Una disminución de la población es algo bueno, por ejemplo, para el medio ambiente. Teniendo en cuenta que los humanoides somos tirando a cochinos, no lo vamos a negar, cuantos menos cochinos haya, menos contaminado estará el mundo. Así de clarito.

Pero la disminución supone un problema, en cambio, porque debido al acusado descenso de nacimientos que se prevé, la población se hará más viejita. Las personas ancianas no trabajan, y tiene que haber gente joven que lo haga, que pague impuestos y que cuide de los abuelitos. Y así los ancianos podrá ser atendidos por los médicos y podrán cobrar sus pensiones.

Está bien saber todo esto con tiempo y tenerlo en cuenta por si hay que corregir algo y evitar posibles problemas. Por ejemplo, sabiendo lo que se nos viene encima, los Gobiernos podrán dedicar más esfuerzos a hacer la vida más fácil a papás y a mamás. Y estos podrán cuidar mejor de sus pequeñajos, tenerlos más atendidos y mimados, y así decidirse a tener más.

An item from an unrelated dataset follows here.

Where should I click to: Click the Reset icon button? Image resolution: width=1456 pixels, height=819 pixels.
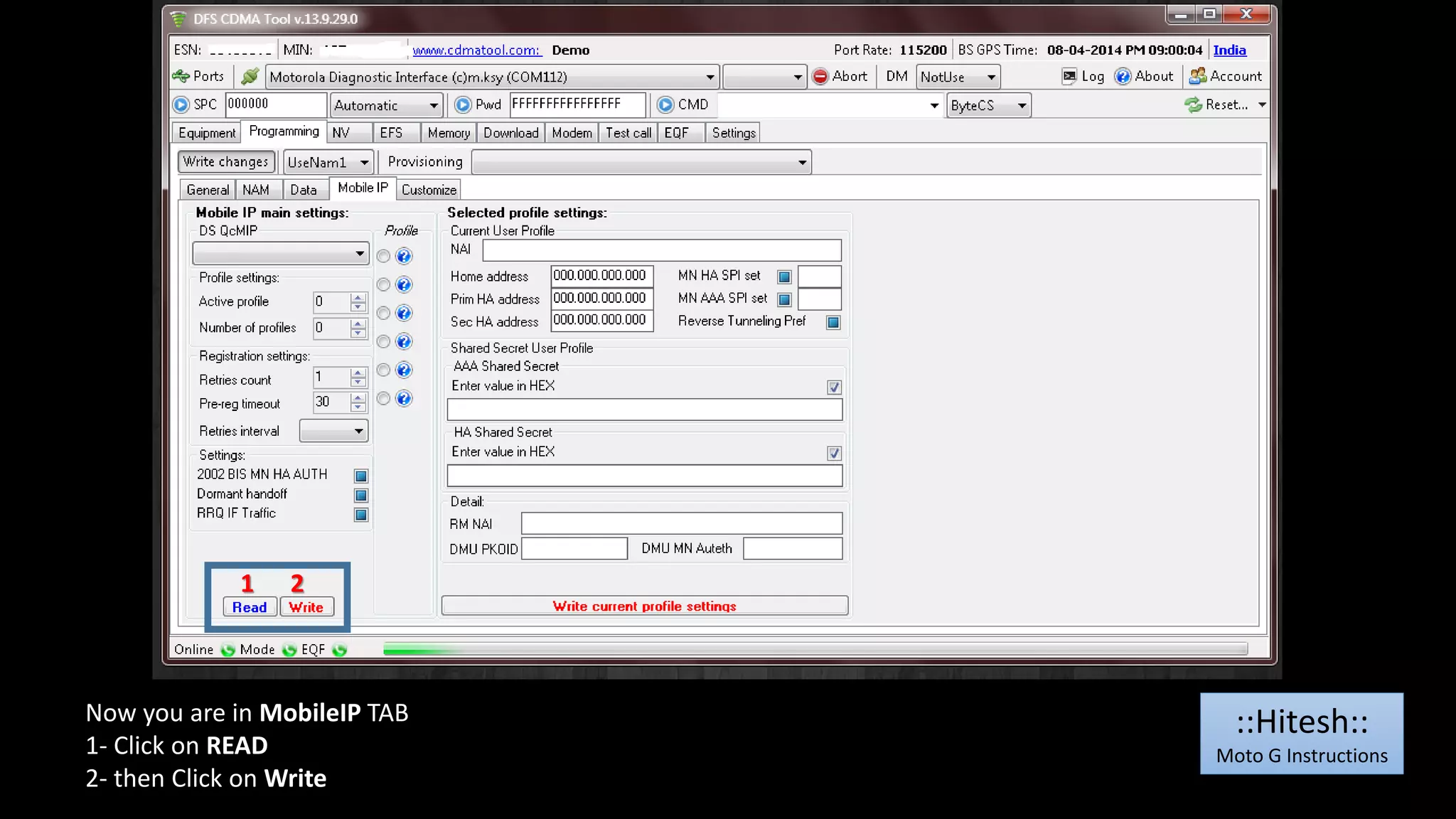pyautogui.click(x=1193, y=105)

También se piensa que los países que apuesten de forma decidida por una correcta política migratoria podrán compensar la falta de nacimientos con la llegada de inmigrantes. Y así solucionaran la falta de mano de obra para trabajar.

Estos estudios no son nunca definitivos, pero está claro que siempre conviene tenerlos en cuente para ir ajustando posibles problemillas antes de que se nos vengan encima. Bastaría con que los políticos pensaran un poco más a largo plazo de lo que suelen hacerlo habitualmente. ¿No os parece?